Keeping up with the complex and changing requirements of regulated industries, as set forth by FINRA, the SEC, the FTC, the FDA, and other governing bodies, makes website archiving both a necessity and a chore. If there are gaps in your Web and social media archiving, you may find you aren’t sufficiently prepared for compliance, litigation and eDiscovery requests. And, unfortunately, it’ll be too late to solve the problems.

There are three things that we most often find are missing from Web archives:

1. Missing and/or incomplete records

2. Not all metadata are captured

3. Data alteration before expiration of the retention period

Your business needs and the resources available are the principal points to consider when choosing your archiving strategy, tools, and services. Some of the major focus points are the issues of integrity, authenticity, and quality of the archival.

What are ISO 28500 and WARC?

ISO 28500 is the standard for Web content collection and preservation. It was developed by the International Internet Preservation Consortium. It specifies a methodology for collection, and it specifies a storage format called “WARC.”

The WARC (Web ARChive) file format is the international industry standard for storing collected Web content and associated data. It will preserve original Web content exactly as it was delivered from the target site, containing all of the metadata and ensuring the integrity of captured Web content. A WARC file is a container that provides structure to the data for processing, indexing, and access.

Data Capture and Preservation

Today you not only have to be concerned with website archiving, but also archiving blogs, social media channels, collaboration tools, internal and external communications, and mobile communications. It is all considered business communications, and you must keep accurate and defensible records of it all. If the need arises, you must be able to produce the data exactly the way they appeared at any given time on any given date, inclusive of any now-defunct data and any interactive elements (drop-down menus, pop-ups, mouse-overs, comments, likes, etc.).

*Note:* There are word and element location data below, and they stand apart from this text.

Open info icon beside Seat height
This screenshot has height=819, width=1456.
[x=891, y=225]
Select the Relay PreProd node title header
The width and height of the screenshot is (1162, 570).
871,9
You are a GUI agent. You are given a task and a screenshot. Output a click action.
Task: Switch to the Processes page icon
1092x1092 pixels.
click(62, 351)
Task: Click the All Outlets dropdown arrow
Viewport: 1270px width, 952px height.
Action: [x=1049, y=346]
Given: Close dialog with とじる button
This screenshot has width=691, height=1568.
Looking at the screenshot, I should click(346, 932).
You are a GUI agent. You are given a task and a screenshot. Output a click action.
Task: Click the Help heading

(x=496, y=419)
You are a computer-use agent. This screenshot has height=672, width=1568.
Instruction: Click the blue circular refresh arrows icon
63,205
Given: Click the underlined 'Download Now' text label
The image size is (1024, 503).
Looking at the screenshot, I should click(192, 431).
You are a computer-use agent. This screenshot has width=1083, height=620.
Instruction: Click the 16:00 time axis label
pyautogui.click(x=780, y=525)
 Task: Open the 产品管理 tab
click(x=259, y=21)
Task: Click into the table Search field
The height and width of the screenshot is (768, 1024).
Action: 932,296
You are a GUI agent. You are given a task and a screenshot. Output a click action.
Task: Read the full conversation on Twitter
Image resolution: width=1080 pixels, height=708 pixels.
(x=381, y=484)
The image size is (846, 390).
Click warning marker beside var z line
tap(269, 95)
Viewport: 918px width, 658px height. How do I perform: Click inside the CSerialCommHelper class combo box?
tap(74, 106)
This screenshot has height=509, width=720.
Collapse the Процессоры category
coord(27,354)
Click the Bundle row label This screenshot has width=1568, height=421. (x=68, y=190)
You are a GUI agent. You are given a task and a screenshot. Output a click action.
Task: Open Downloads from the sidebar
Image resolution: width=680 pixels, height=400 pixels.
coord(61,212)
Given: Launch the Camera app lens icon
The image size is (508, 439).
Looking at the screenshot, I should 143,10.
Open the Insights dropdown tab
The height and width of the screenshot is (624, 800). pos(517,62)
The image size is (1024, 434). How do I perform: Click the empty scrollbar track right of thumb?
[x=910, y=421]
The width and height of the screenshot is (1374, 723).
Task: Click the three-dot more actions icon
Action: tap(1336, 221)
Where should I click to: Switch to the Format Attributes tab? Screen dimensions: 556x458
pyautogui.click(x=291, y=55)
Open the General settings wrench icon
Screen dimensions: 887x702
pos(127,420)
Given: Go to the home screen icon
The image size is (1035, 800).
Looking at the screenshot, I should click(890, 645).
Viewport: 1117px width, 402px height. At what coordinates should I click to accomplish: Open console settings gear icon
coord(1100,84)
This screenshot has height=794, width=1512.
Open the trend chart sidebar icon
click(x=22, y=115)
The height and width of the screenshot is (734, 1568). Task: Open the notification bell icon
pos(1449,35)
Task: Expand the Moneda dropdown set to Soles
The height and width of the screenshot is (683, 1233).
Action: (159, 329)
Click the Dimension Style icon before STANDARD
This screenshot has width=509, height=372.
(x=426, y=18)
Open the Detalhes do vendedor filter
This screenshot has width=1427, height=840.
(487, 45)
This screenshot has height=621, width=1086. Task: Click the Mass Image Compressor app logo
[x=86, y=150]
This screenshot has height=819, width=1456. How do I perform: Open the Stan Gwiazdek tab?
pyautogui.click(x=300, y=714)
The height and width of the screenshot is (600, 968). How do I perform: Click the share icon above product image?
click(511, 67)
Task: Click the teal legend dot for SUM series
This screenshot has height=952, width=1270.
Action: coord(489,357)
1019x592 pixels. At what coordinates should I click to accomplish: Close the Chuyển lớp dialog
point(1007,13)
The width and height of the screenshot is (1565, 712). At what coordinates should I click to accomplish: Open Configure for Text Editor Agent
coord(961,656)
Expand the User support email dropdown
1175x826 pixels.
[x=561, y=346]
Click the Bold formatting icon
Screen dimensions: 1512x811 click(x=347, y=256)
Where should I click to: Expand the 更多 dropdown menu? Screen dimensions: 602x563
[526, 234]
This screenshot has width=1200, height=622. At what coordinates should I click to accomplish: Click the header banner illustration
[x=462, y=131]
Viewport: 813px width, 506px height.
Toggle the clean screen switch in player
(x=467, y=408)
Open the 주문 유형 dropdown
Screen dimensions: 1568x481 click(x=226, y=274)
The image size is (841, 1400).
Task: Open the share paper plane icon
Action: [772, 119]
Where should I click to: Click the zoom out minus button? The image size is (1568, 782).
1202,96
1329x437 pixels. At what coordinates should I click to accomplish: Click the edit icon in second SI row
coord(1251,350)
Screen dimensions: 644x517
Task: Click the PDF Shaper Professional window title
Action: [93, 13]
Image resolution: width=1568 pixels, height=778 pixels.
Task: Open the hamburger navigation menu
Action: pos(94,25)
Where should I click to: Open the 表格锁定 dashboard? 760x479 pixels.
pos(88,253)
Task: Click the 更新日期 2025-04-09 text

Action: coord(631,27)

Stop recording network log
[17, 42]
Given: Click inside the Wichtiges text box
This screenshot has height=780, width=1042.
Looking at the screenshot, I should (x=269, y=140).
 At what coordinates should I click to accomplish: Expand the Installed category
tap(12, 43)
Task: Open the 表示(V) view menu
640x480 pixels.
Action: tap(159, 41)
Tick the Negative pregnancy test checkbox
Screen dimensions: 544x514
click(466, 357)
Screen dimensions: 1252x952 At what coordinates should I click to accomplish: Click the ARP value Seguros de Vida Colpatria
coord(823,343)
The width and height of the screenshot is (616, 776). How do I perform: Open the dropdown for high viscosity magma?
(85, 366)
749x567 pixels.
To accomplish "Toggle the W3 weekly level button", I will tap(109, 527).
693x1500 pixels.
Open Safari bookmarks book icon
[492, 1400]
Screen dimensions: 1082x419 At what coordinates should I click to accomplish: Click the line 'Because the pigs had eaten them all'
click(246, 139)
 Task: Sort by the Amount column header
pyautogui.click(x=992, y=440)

Archiving necessitates modern crawler technology that understands JavaScript elements and the ability to take snapshots of your website and collect all data, including a diverse array of Web content: graphics, video, podcasts, webcasts, etc. It must be in its native format, digitally signed and time-/date-stamped to satisfy regulatory and legal requirements and to establish a defensible chain of custody. And don’t forget archiving of all social media and collaborative environments in their native format so that content can be viewed in its proper context.

You need to choose the technology that captures the content in its native format, where files, forms, links, drop-down menus, pop-ups, and mouse-overs perform as they did at the time in question. Failure to capture and preserve all the metadata puts your company at risk to meet regulatory and legal requirements, as well as eDiscovery demands.

In order to avoid spoliation of Web evidence, proper preservation methods are critical. It is vital that preserved Web content be sealed off from any live Web content so that the risk of alterations or changes to the original content is eliminated.  We have seen too many instances of alterations in improperly preserved web content, where preserved web content is replaced by ‘live’ content.   Further, storage in write-once, read-many (WORM) memory is critical to demonstrating the inalterability of your archive.

Does all this seem overwhelming? It doesn’t have to be. Avoid the risks of unauthenticated Web and social media records and missing or incomplete data. The key is finding a solution that accurately captures all of this browser-based Web content—not just bits and pieces.